- TEXTE SOURCE
________

Chèque

En déclin depuis une vingtaine d'années, le chèque reste assez largement utilisé en France, plus que dans n'importe quel autre pays en Europe. Son principal atout pour les usagers est sa gratuité. Il est toutefois très exposé à la fraude et présente certains risques à l'usage, notamment celui de l'interdiction bancaire. Il doit être utilisé avec précaution. Voici tout ce qu'il faut savoir sur le paiement par chèque.

Moyen de paiement (hors argent liquide) dominant jusqu'en 2003, année où il a été dépassé par la carte bancaire, le chèque est depuis cette date en déclin en France. Au 1er semestre 2023, il ne représentait plus que 2,8% du total des transactions. Depuis l'an 2000, le nombre des chèques émis en France a diminué de 76%. Il reste cependant supérieur à 1 milliard par an, ce qui fait de la France une exception à l'échelle européenne. En 2022, près de 9 chèques sur 10 émis dans l'Union le sont en France.

Cette exception s'explique surtout par la gratuité du chèque pour l'usager, inscrite dans la réglementation (1) depuis la fin des années 1960. Il reste ainsi utilisé par les personnes âgées, habituées à ce mode de paiement, mais également par les ménages modestes : en raison du décalage temporaire entre son émission et son encaissement, le chèque offre, en effet, une forme de différé de paiement, qui peut être utile en cas de fin de mois difficile.

Certains créanciers (petits commerçants, artisans, associations, services publics, etc.), enfin, ne sont pas encore équipés pour recevoir des paiements par carte bancaire, mais continuent d'accepter les chèques, malgré les risques d'impayés. Cela explique que de nombreux ménages détiennent toujours des formules de chèque, alors même qu'elles ne les utilisent pratiquement plus. Ces usages tendent toutefois à se raréfier avec la démocratisation des paiements électroniques (terminaux de paiement mobiles, virements instantanés entre particuliers, etc.).

Le cadre d'utilisation du chèque

Y a-t-il un montant maximum pour un chèque ?

Il n'existe pas de plafond légal pour le montant d'un chèque en France. La loi stipule seulement que les chèques doivent être couverts par une provision, et ce, dès leur émission. Concrètement, pour des montants très élevés, il est souvent préférable, pour des raisons de sécurité et de traçabilité, d'utiliser un chèque de banque ou un virement bancaire.

Quelle est la durée de validité d'un chèque émis ?

Elle est d'1 an et 8 jours. Passé ce délai, le bénéficiaire du chèque ne peut plus l'encaisser sur son compte.

Quel est le délai d'encaissement d'un chèque ?

La réglementation n'impose aucun délai entre le moment où vous déposez un chèque et le moment où l'argent est crédité sur le compte, et votre banque n'est pas tenue de vous avancer les fonds. Résultat : un encaissement peut prendre des jours, voire des semaines, le temps que votre banque reçoive effectivement les fonds. Dans les faits, elle crédite généralement les fonds en quelques jours, « sous réserve d'encaissement », dès qu'elle s'est assurée que le chèque était valide. Attention, elle peut toutefois reprendre les fonds s'il s'avère que le chèque est frauduleux ou sans provision.

________

(Lignes de texte et de pointage d'éléments)
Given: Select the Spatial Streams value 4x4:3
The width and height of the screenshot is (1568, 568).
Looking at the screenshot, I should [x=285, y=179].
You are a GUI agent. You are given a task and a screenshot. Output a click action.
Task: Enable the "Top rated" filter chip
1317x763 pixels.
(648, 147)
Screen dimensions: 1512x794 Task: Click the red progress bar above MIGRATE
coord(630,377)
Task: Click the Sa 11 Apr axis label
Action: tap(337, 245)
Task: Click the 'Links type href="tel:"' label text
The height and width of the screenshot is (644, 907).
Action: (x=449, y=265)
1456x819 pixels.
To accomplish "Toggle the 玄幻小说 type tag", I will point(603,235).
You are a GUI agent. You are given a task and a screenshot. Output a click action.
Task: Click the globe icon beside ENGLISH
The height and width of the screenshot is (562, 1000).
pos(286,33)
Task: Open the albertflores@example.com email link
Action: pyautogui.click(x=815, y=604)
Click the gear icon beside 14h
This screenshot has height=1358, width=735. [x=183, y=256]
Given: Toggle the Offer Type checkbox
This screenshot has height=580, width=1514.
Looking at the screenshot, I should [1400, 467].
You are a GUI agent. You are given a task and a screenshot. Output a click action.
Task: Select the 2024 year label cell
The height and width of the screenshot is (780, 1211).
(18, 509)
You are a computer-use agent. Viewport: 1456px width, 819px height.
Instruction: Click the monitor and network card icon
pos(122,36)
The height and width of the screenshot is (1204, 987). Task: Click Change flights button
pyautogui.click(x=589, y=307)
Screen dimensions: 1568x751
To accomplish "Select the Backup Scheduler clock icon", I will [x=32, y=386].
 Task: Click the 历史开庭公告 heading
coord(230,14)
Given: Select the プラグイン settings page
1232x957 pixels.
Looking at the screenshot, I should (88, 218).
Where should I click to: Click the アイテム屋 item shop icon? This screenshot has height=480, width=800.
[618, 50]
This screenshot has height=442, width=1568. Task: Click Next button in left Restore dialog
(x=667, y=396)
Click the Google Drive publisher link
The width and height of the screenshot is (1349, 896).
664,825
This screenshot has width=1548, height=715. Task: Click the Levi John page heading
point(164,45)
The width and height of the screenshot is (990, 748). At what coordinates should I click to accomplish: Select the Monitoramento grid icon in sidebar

________

- EXERCICE COURT 1
Reproduisez le passage du texte sur le chèque situé entre "Il n'existe pas" et "sur son compte.", ces deux bornes comprises.
- EXERCICE COURT 2
Dupliquez à l'identique les lignes des données fournies, de la première jusqu'à celle qui contient "pyautogui.click(x=589, y=307)", incluse.

- RÉPONSE ATTENDUE 1
Il n'existe pas de plafond légal pour le montant d'un chèque en France. La loi stipule seulement que les chèques doivent être couverts par une provision, et ce, dès leur émission. Concrètement, pour des montants très élevés, il est souvent préférable, pour des raisons de sécurité et de traçabilité, d'utiliser un chèque de banque ou un virement bancaire.

Quelle est la durée de validité d'un chèque émis ?

Elle est d'1 an et 8 jours. Passé ce délai, le bénéficiaire du chèque ne peut plus l'encaisser sur son compte.

- RÉPONSE ATTENDUE 2
Given: Select the Spatial Streams value 4x4:3
The width and height of the screenshot is (1568, 568).
Looking at the screenshot, I should [x=285, y=179].
You are a GUI agent. You are given a task and a screenshot. Output a click action.
Task: Enable the "Top rated" filter chip
1317x763 pixels.
(648, 147)
Screen dimensions: 1512x794 Task: Click the red progress bar above MIGRATE
coord(630,377)
Task: Click the Sa 11 Apr axis label
Action: tap(337, 245)
Task: Click the 'Links type href="tel:"' label text
The height and width of the screenshot is (644, 907).
Action: (x=449, y=265)
1456x819 pixels.
To accomplish "Toggle the 玄幻小说 type tag", I will point(603,235).
You are a GUI agent. You are given a task and a screenshot. Output a click action.
Task: Click the globe icon beside ENGLISH
The height and width of the screenshot is (562, 1000).
pos(286,33)
Task: Open the albertflores@example.com email link
Action: pyautogui.click(x=815, y=604)
Click the gear icon beside 14h
This screenshot has height=1358, width=735. [x=183, y=256]
Given: Toggle the Offer Type checkbox
This screenshot has height=580, width=1514.
Looking at the screenshot, I should [1400, 467].
You are a GUI agent. You are given a task and a screenshot. Output a click action.
Task: Select the 2024 year label cell
The height and width of the screenshot is (780, 1211).
(18, 509)
You are a computer-use agent. Viewport: 1456px width, 819px height.
Instruction: Click the monitor and network card icon
pos(122,36)
The height and width of the screenshot is (1204, 987). Task: Click Change flights button
pyautogui.click(x=589, y=307)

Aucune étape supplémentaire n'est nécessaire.